Hands on ground. Back out. Crawl.
Crawl. Slow. Now flat, lie flat. Hands behind head. Now!
Knee in back hard. Hand roughly pushing under jacket relieving me of the belted Glock. Hand running down my back, up again, down legs, expert, swift.
Roll over.
Same with the front, fast frisk, relieving me of the grenades. Into the pockets of his own barn coat.
Younger than. Or not. Leaner. White haired. Hard like shoe leather. Creases. Creased lines deep from cheeks down. Grimace lines. Spray of creases from corners of the eyes, outside corners. Gray eyes sparking. Used to sparking back at the naked sun. No bullshit at all. Every movement sure and swift.
Not sure why: up close I felt less afraid. Didn’t feel panicked at all. Which was probably dumb right now. Gramps was not the least afraid of me, not a shred. Somehow I reciprocated.
Over again. Roll over.
Knee hard in back, sharp needles stinging right side of my face. Watched him from the corner of my eye. Shrugged a circle of coiled rope off his left shoulder, shook it out one handed, bound my hands tight. One handed.

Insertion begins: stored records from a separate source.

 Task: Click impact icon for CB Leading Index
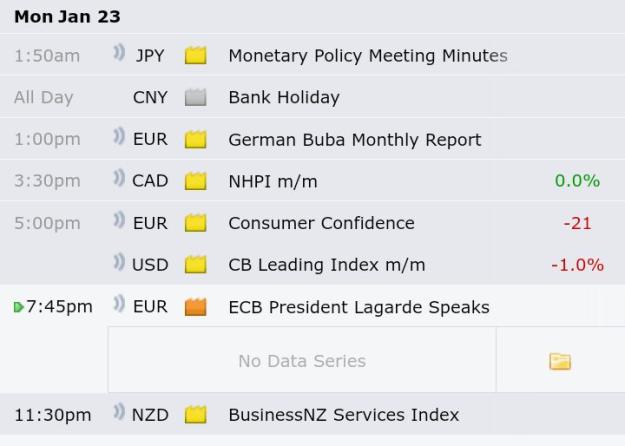click(196, 265)
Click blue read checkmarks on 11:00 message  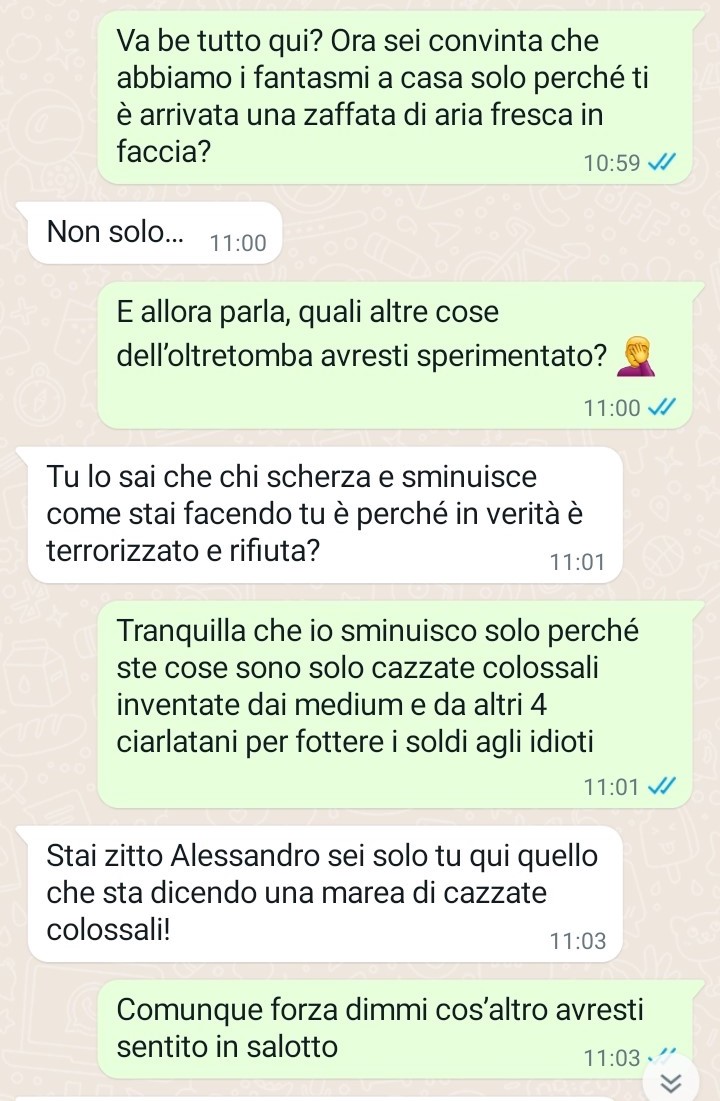pos(661,407)
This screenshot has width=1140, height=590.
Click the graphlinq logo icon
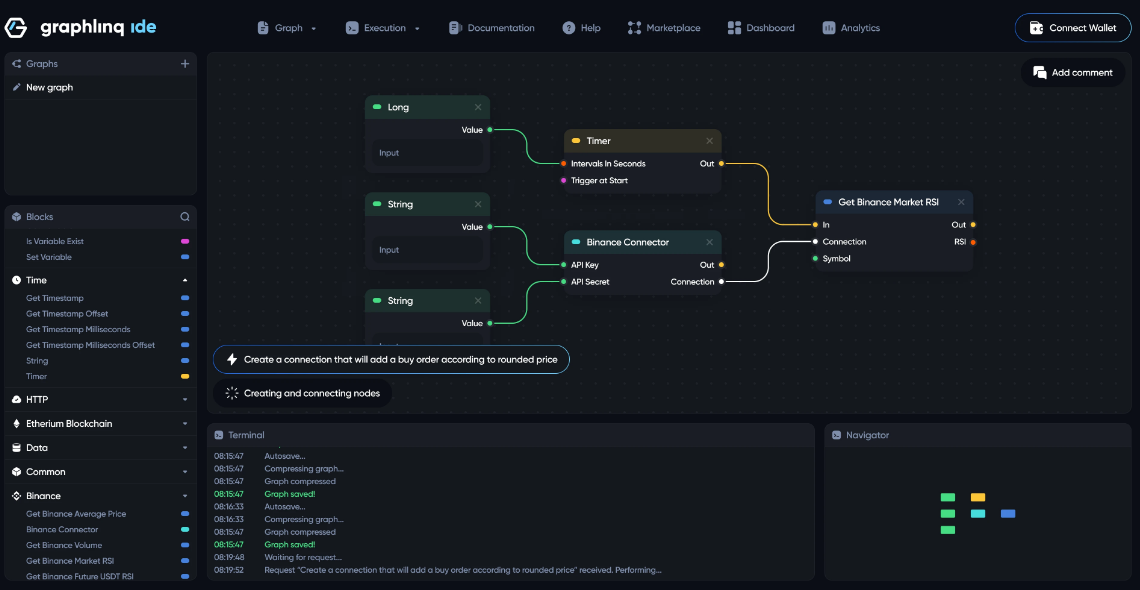[x=14, y=27]
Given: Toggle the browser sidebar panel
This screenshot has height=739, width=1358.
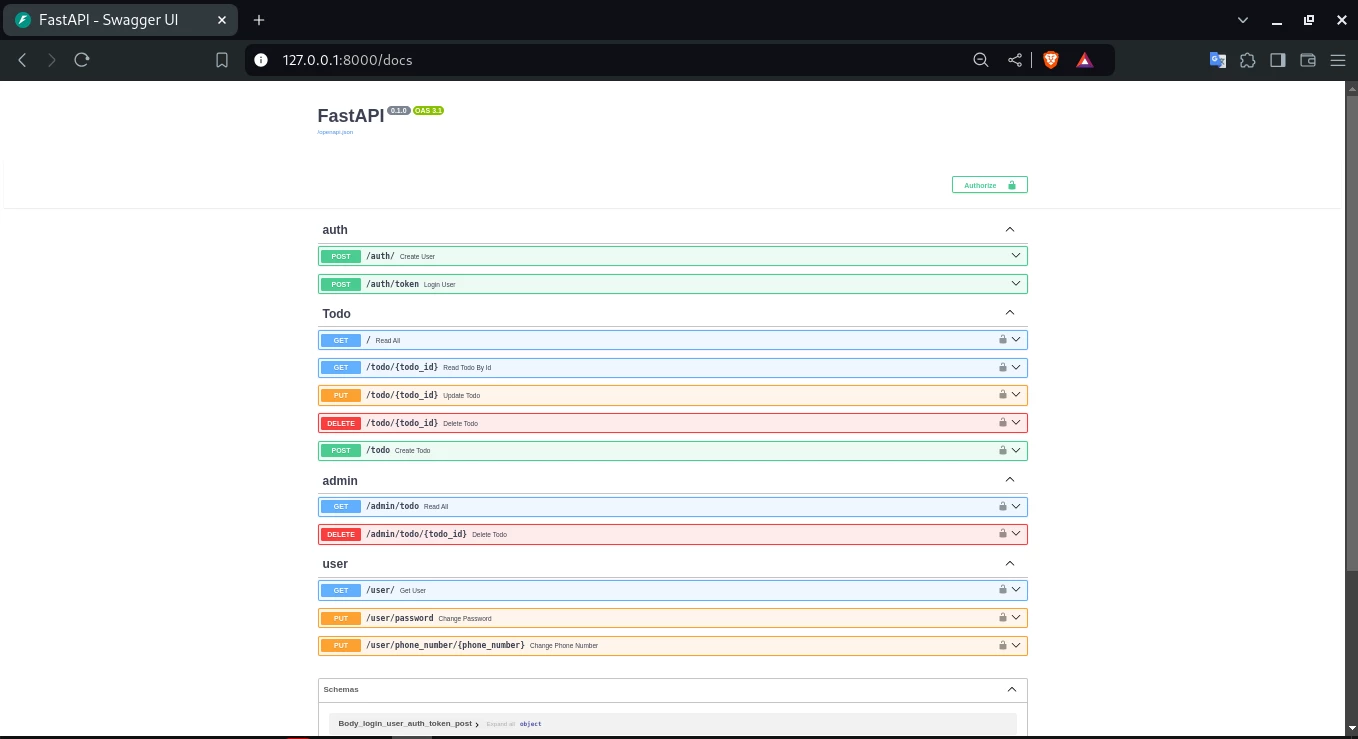Looking at the screenshot, I should pyautogui.click(x=1277, y=60).
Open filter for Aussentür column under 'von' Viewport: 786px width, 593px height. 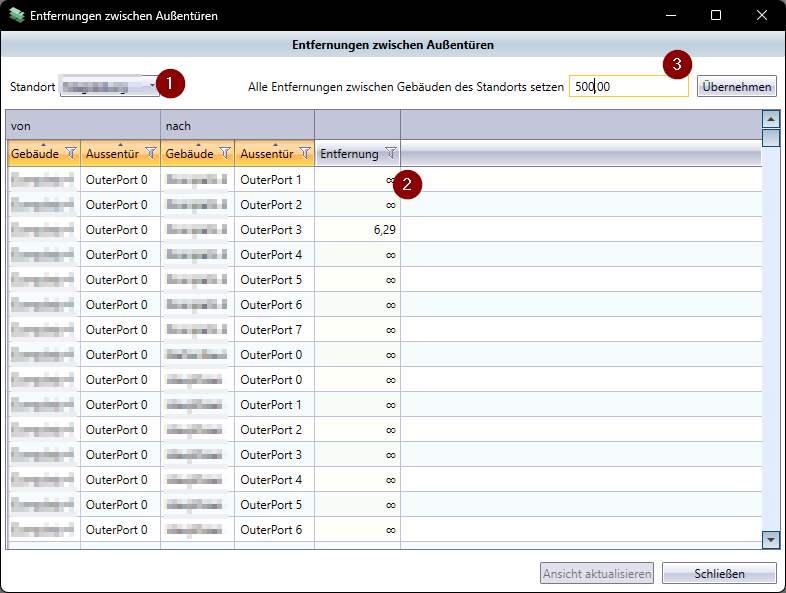pyautogui.click(x=151, y=154)
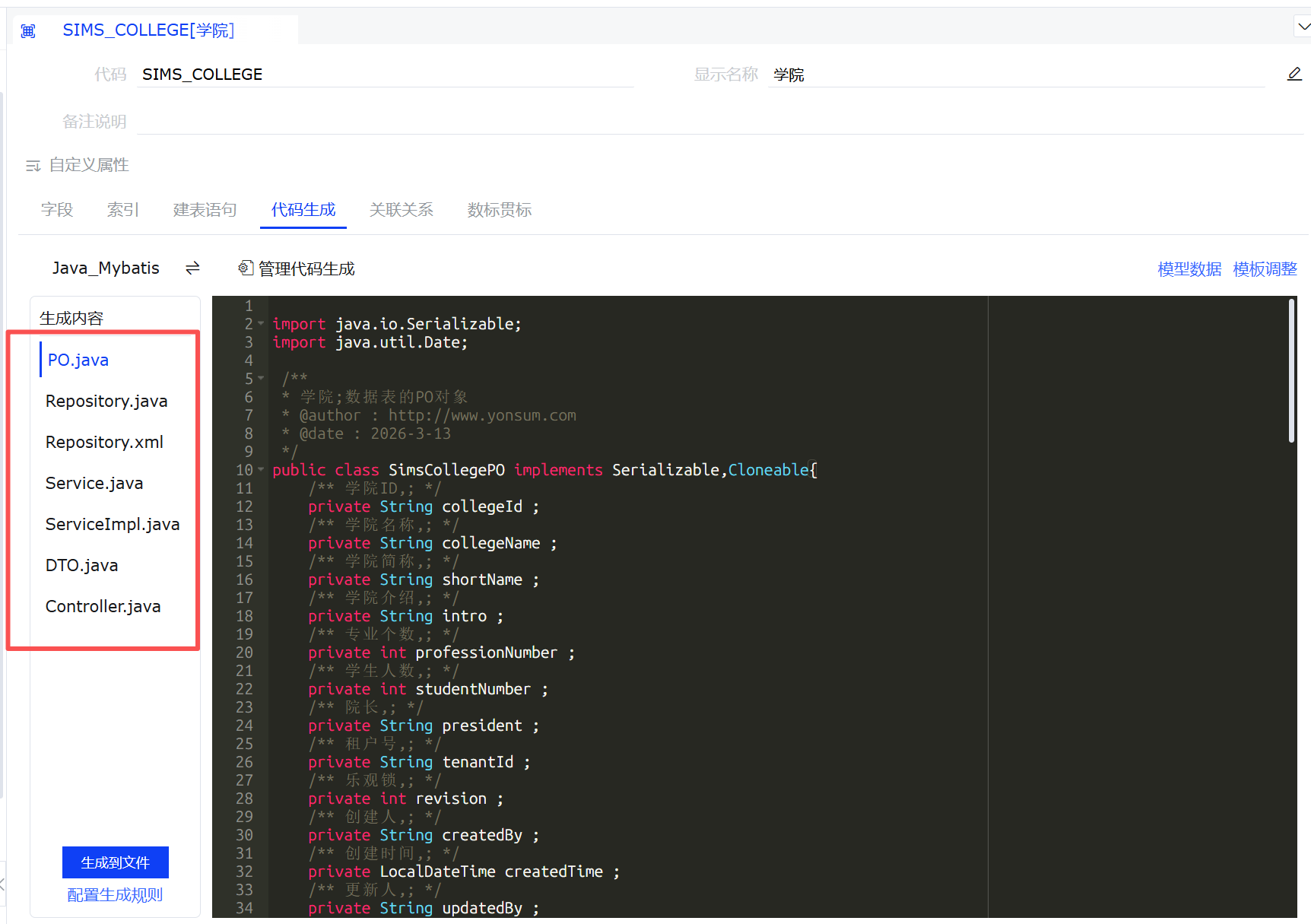The height and width of the screenshot is (924, 1311).
Task: Open the 配置生成规则 link
Action: [115, 895]
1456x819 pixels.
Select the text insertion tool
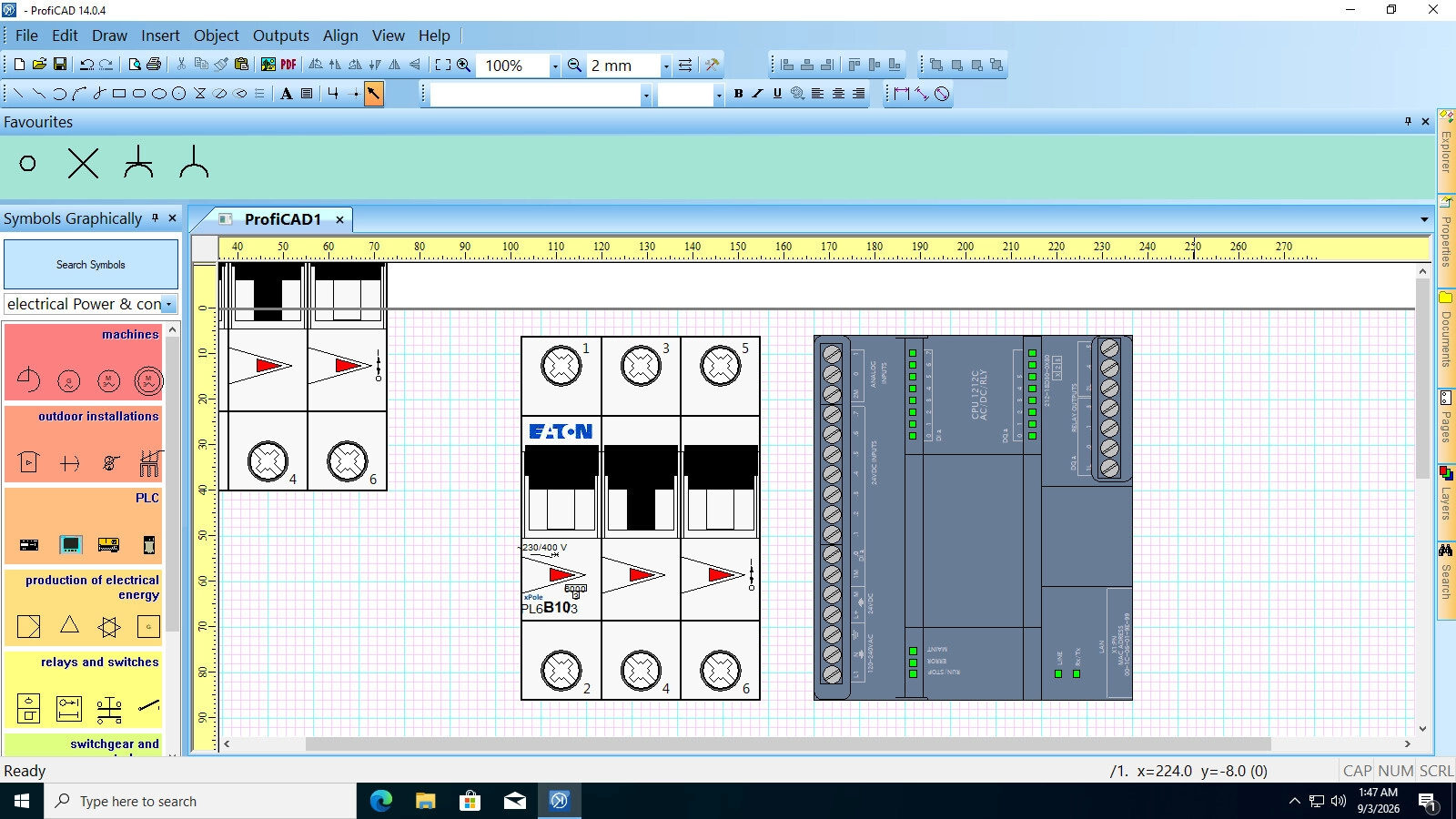tap(286, 94)
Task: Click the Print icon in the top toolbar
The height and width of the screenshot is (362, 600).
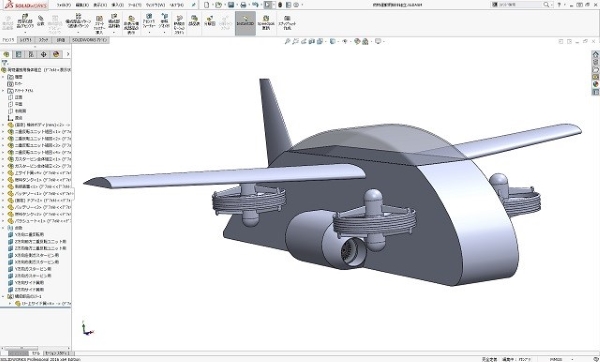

Must be a rancher, I said. Can tell by your hat.
Shut up.
Ten-four. Kinda nice not to make idle conversation.
Didn’t say that, didn’t say anything.
Knee hard down on the knobs of my spine, hurt as he yanked up, tightened the knot.
You shoulda kept on. Nobody bothers us here.
I did, I can tell.
Shut up.
Knee grinding ribs. He stepped back, five steps sideways, uncoiling rope, reached down, picked the AR out of the tree and slung it.
Now stand.
Didn’t even give me a chance. One jerk hard on the rope yanked me to my feet, about ripped out my shoulders.
Walk.
I walked. And.
A relief to do what someone said. Someone who knew exactly what he was doing. Just follow orders. It occurred to me as I stumbled down the hill that if he had wanted me dead I’d be dead. Just like me before when I was on the rim and they were cowering below. Reciprocating. He was reciprocating now. A perfectly reciprocal relationship. Damn.